The PMD claim is reviewed under normal medical review processing 
timeframes and if approved the 25-percent payment reduction would 
apply.
    ++ If the claim is determined to be not medically necessary, or 
insufficiently documented the claim will be denied. The supplier or 
Medicare beneficiary can appeal the claim denial. If the claim, after 
review, is deemed not payable, then all current Medicare beneficiary/
supplier liability policies and procedures and appeal rights remain in 
effect.
    ++ If the claim is determined to be payable, it will be paid. 
However, the 25-percent reduction in the Medicare payment will be 
applied for failure to receive a prior authorization decision before 
the submission of a claim. This payment reduction will not be applied 
to competitive bidding program contract suppliers submitting claims for 
Medicare beneficiaries who maintain a permanent residence in a 
Competitive Bidding Area (CBA) according to the Common Working File 
(CWF). These contract suppliers will continue to receive the applicable 
single payment amount as determined in their contract. The 25-percent 
payment reduction is non-transferrable to the Medicare beneficiary for 
claims that are deemed payable. This payment reduction amount will 
begin 3 months after the start of the expanded demonstration and is not 
subject to appeal. In the case of capped rental items the payment 
reduction will be applied to all claims in the series. After a claim is 
submitted and processed, appeal rights are available if necessary.
    If the prior authorization request is not affirmed, and the claim 
is submitted by the supplier, the claim will be denied. Medicare 
beneficiaries may use existing appeal rights to contest claim denials. 
Suppliers must issue an ABN to the beneficiary per CMS policy, prior to 
delivery of the item in order for the beneficiary to be held 
financially liable when a Medicare payment denial is expected for a 
PMD.
    Additional information is available on the CMS Web site (https://go.cms.gov/PADemo).
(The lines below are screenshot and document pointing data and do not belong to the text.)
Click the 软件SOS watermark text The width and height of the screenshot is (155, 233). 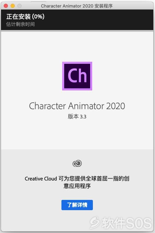pos(127,223)
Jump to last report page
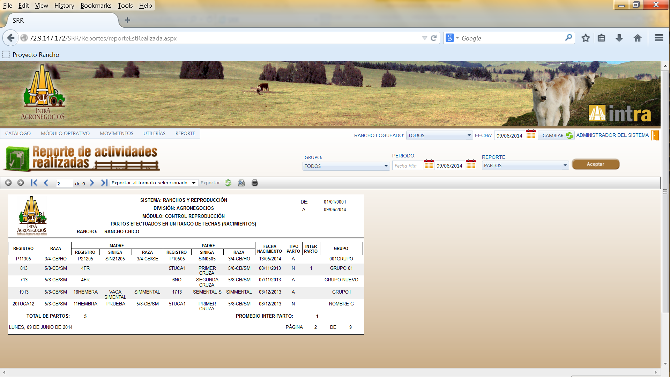This screenshot has width=670, height=377. (104, 183)
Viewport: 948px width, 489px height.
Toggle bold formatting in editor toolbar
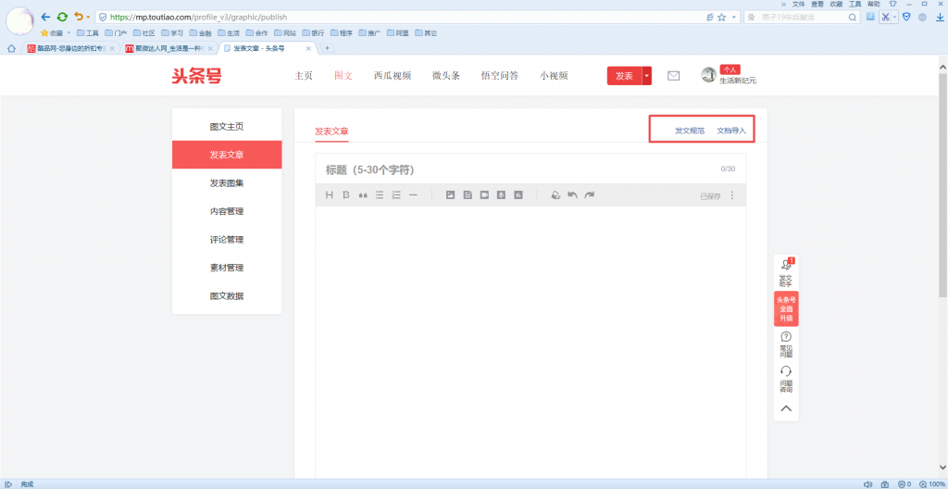pos(346,195)
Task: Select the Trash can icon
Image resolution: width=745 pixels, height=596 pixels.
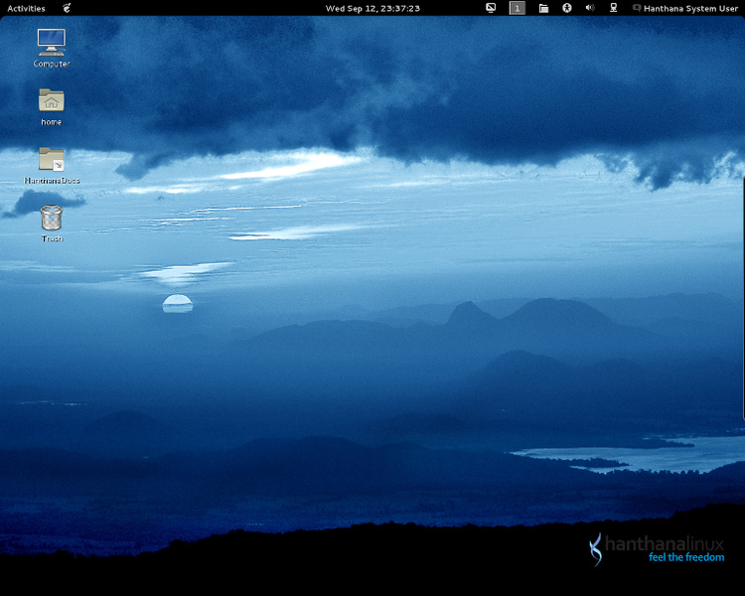Action: click(52, 218)
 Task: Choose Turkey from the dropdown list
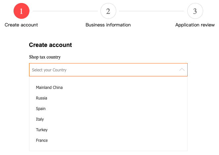click(x=42, y=130)
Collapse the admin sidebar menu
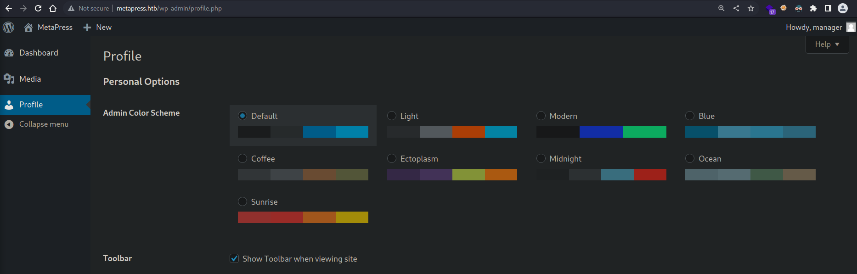 [x=44, y=124]
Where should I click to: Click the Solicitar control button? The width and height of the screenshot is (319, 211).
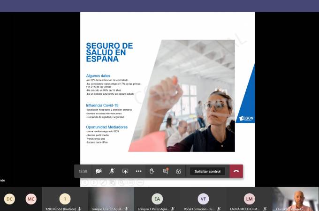pyautogui.click(x=207, y=171)
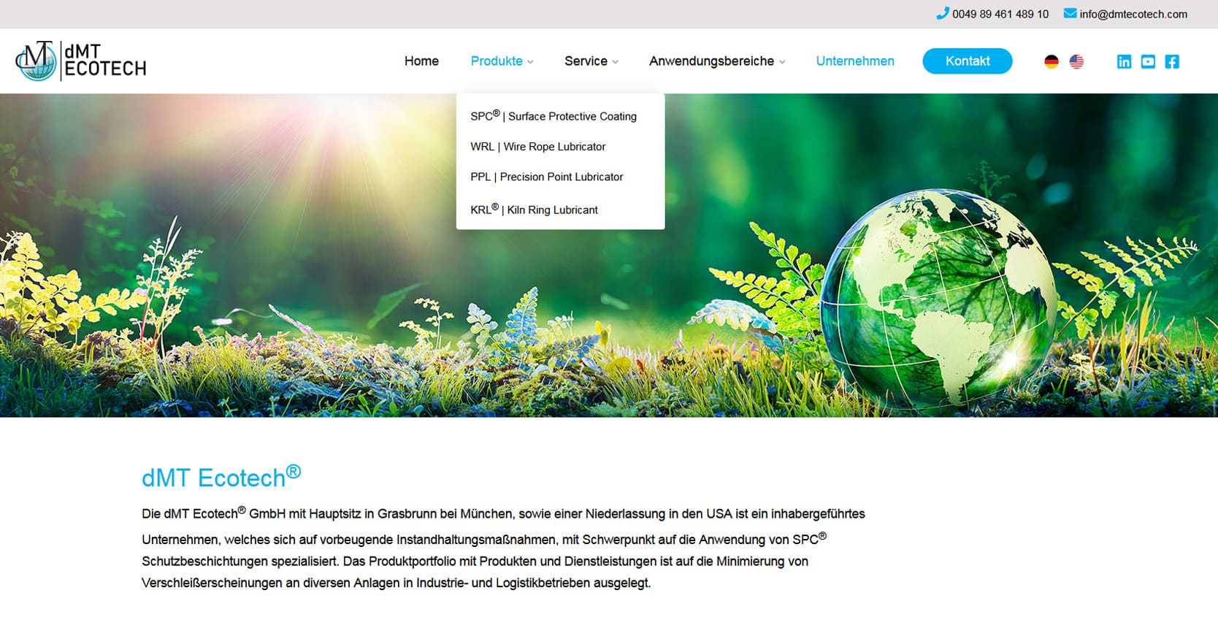
Task: Switch language with German flag
Action: coord(1051,62)

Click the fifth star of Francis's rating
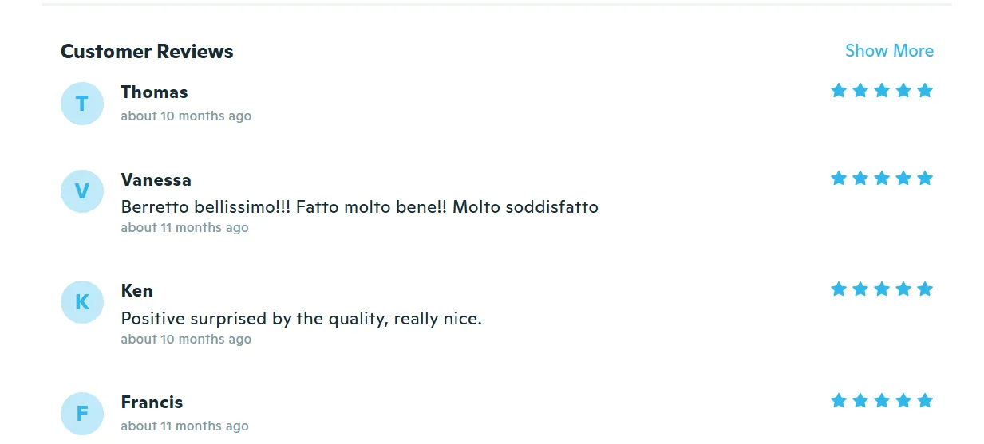click(x=925, y=400)
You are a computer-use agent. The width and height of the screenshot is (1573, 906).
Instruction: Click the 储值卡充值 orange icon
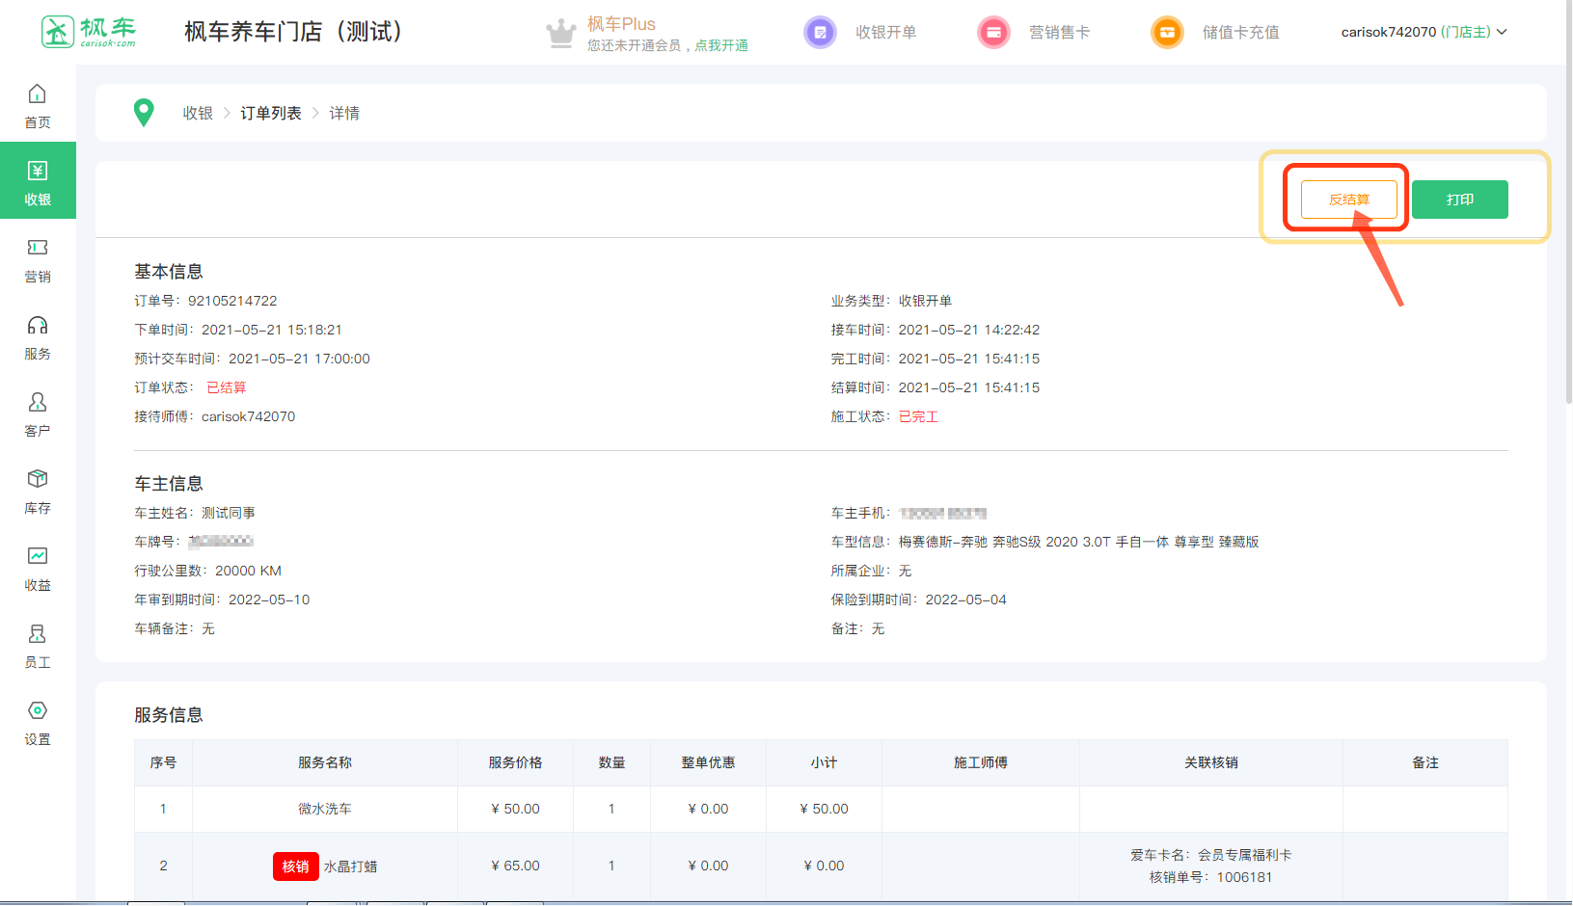(x=1167, y=33)
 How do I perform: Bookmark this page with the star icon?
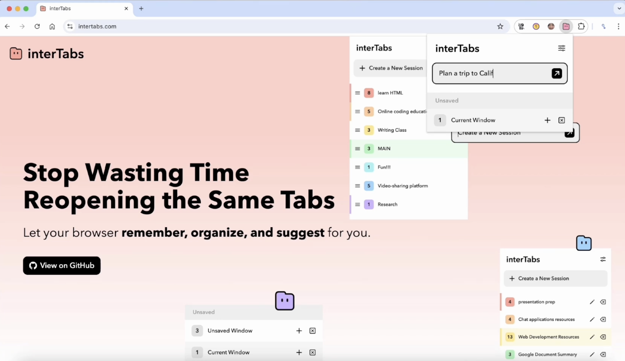(500, 27)
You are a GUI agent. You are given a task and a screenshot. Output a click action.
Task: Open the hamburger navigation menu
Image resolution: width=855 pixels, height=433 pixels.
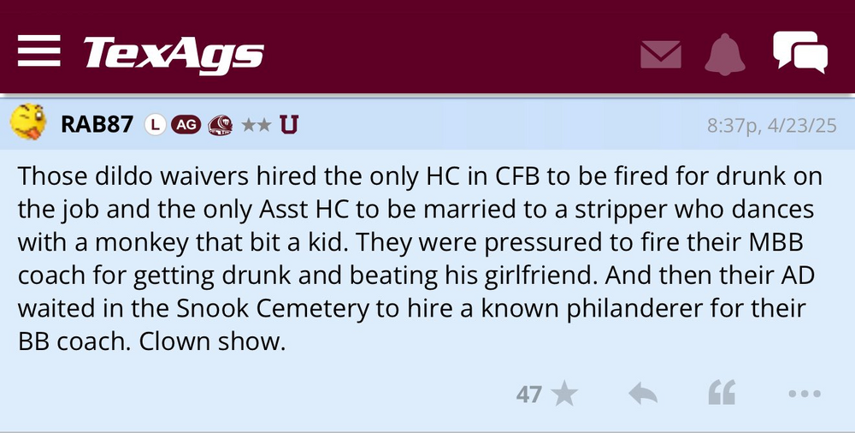pos(39,52)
III. Collection of Information Requirements

    In the February 7, 2012 Federal Register (77 FR 6124) and the May 
29, 2012 Federal Register (77 FR 31616), we published a 60-day and a 
30-day notice, respectively, announcing and soliciting comments 
concerning the information collection requirements associated with the 
Medicare Prior Authorization for PMDs Demonstration implemented on 
September 1, 2012. The information collection request for the 
demonstration was approved under OMB control number 0938-1169. 
Subsequent to the initial approval, we published an additional Federal 
Register notice (79 FR 18913) announcing that we were seeking emergency 
review and approval from OMB regarding the expansion of the 
demonstration; specifically, we revised the information collection 
request to account for the addition of 12 new states to the program. 
The emergency revised information collection request was approved on 
June 13, 2014, and is still approved under OMB control number 0938-1169 
with an expiration date of December 31, 2014.

    Dated: June 27, 2014.
Marilyn Tavenner,
Administrator, Centers for Medicare & Medicaid Services.